Veil: Bridging the Gap Between Speed and Rigor in Verifying Complex Distributed Systems
Why Verifying Distributed Systems Is Mission-Critical
Imagine the technology that powers everything from cloud services to blockchains suddenly failing because of a hidden flaw. As our reliance on large, interconnected distributed systems grows, ensuring their correctness and safety becomes not just a technical challenge, but a societal one. A failure in a cloud-based financial system could halt businesses; an error in a blockchain could cost millions. Despite this, verifying these complex systems remains one of the most daunting tasks in computer science.
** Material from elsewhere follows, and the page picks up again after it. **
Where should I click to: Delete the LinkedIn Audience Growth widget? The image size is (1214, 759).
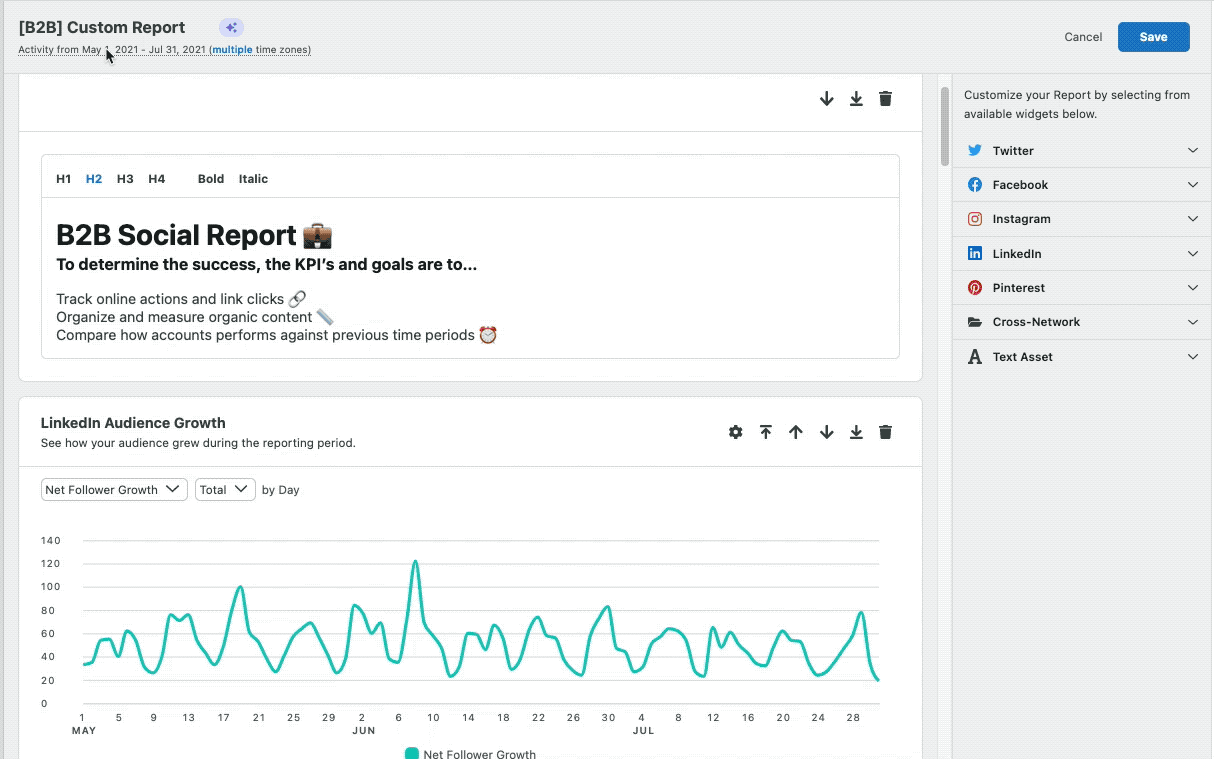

Traditional methods offer a stark trade-off. On one end, there are fully manual proofs created using powerful interactive proof assistants. These provide a high degree of certainty but require months or even years of painstaking work by specialized experts. On the other end, fully automated verification tools promise speed but often require developers to contort their descriptions of systems into unnatural forms, and even then, they may be unable to prove complex properties.
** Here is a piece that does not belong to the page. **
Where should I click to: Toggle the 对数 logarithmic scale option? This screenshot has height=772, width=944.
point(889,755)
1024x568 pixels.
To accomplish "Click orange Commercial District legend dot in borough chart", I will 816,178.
This gap between thoroughness and usability has limited the scalability of formal verification efforts. Bridging it could revolutionize the reliability of critical digital infrastructure. That’s precisely the promise behind Veil, a groundbreaking tool developed by researchers at NUS Computing’s Verified Systems Engineering (VERSE) Lab led by Associate Professor Ilya Sergey.
The Pain Points of Traditional Verification
The difficulty in verifying distributed systems stems from their sheer complexity. Multiple computers interact across unreliable networks, facing unpredictable failures and delays. To be confident that such a system behaves correctly in every possible scenario is akin to proving that a massive, chaotic ballet will never miss a single step.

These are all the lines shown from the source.